6.2   You will not disclose or permit to be disclosed to any person, firm or organisation outside the Company any confidential information relating to the Company or the Group nor shall you use to the detriment of the Company any information relating to the Company or the Group, save where required to by law, and the provisions of this Clause 6.2 shall

 


 

    cease to apply to information which is in or which enters the public domain other than through your own act or default.
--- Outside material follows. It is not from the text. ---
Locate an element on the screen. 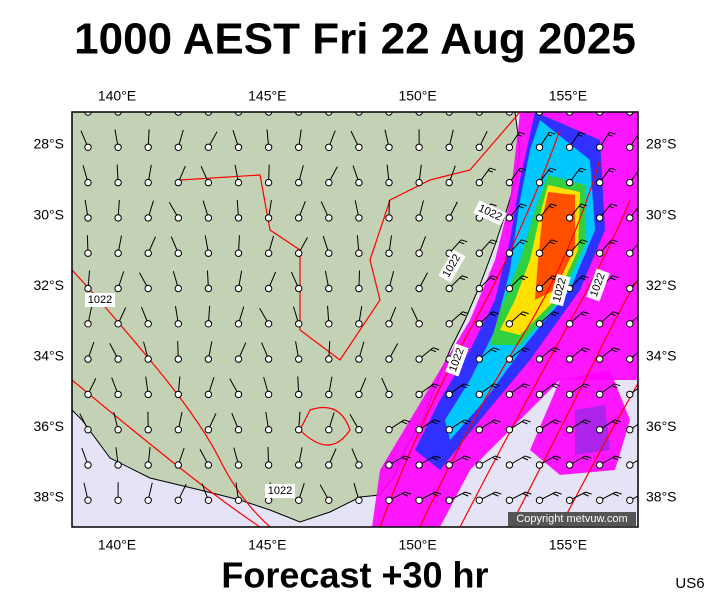 This screenshot has width=711, height=600. lat-label-right: 36°S is located at coordinates (662, 426).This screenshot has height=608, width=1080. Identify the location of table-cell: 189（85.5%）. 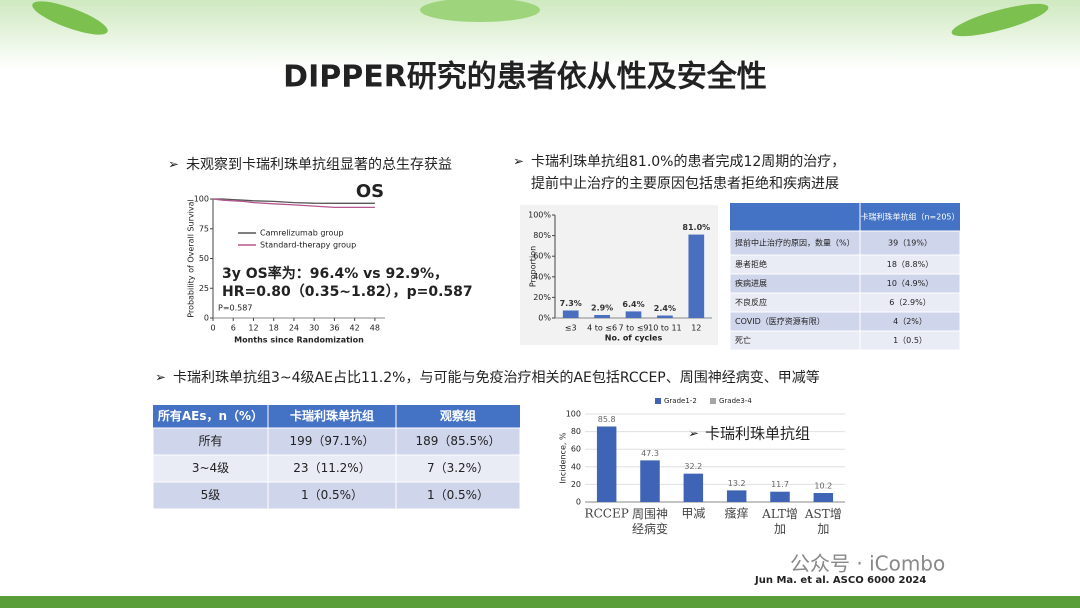
(458, 441).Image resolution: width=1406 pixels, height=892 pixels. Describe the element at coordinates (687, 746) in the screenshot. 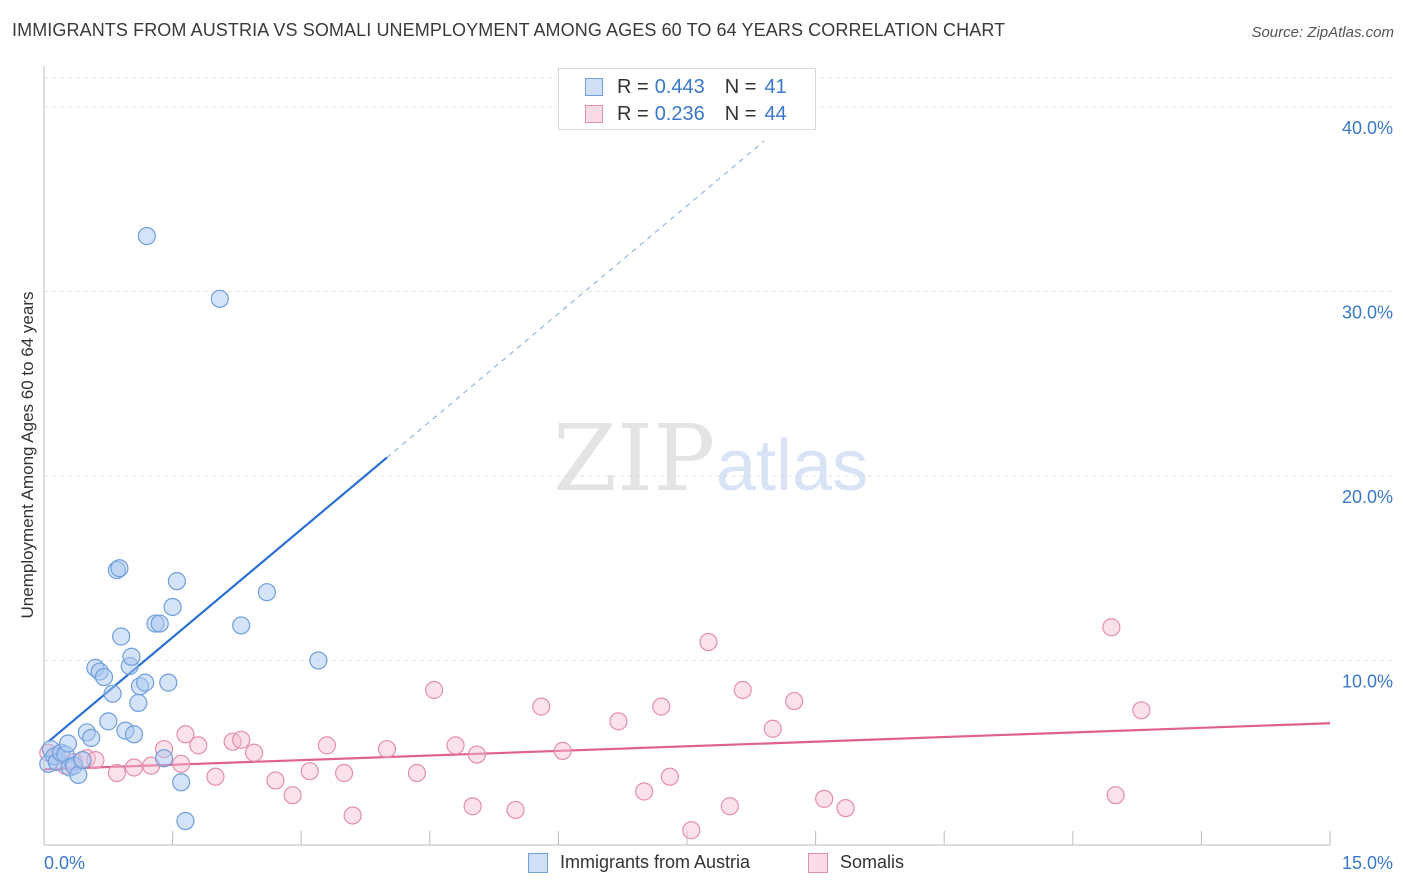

For these purposes, confidential information shall include in particular (but without limitation):
  6.2.1   any information of a confidential nature (whether trade secrets, other private or secret information including secrets and information relating to corporate strategy, business development plans, product designs, intellectual property, business contacts, terms of business with customers and potential customers and/or suppliers, annual budgets, management accounts and other financial information); and/or
 
  6.2.2   any confidential report or research undertaken by or for the Company or any Group Company before or during the course of the appointment; and/or
 
  6.2.3   lists or compilations of the names and contact details of the individuals or clients and counterparts with whom the Company or any Group Company transacts business; and/or
 
  6.2.4   details of all computer systems and/or data processing or analysis software developed by the Company or any Group Company; and/or.
 
  6.2.5   details of the requirements, financial standing, terms of business and dealings with any — Company or Group Company of any client of the Company or any Group Company; and/or
 
  6.2.6   contact details of all employees and directors of the Company or any Group Company together with details of their remuneration and benefits; and/or
 
  6.2.7   information so designated by the Company or any Group Company or which to your knowledge has been supplied to the Company or any Group Company subject to any obligation of confidentiality.
6.3   On the termination of your appointment for whatever reason, you will, at the request of the Company, resign from office as a director of the Company and all offices held by you in any company in the Group. Should you fail to do so, the Company is hereby irrevocably authorized to appoint some person in your name and on your behalf to sign any documents or do any things necessary or desirable to give effect to such resignation(s).
Yours faithfully
SIGNED for and on behalf of CBaySystems Holdings Limited acting by
         
     
     
Director     
     

 


 

         
Yours faithfully
SIGNED for and on behalf of CBaySystems Holdings Limited acting by
         
     
     
Director     
For the purposes of section 112 of the BV1 Business Companies Act, 2004, I consent to be a director of CBaySystems Holdings Limited.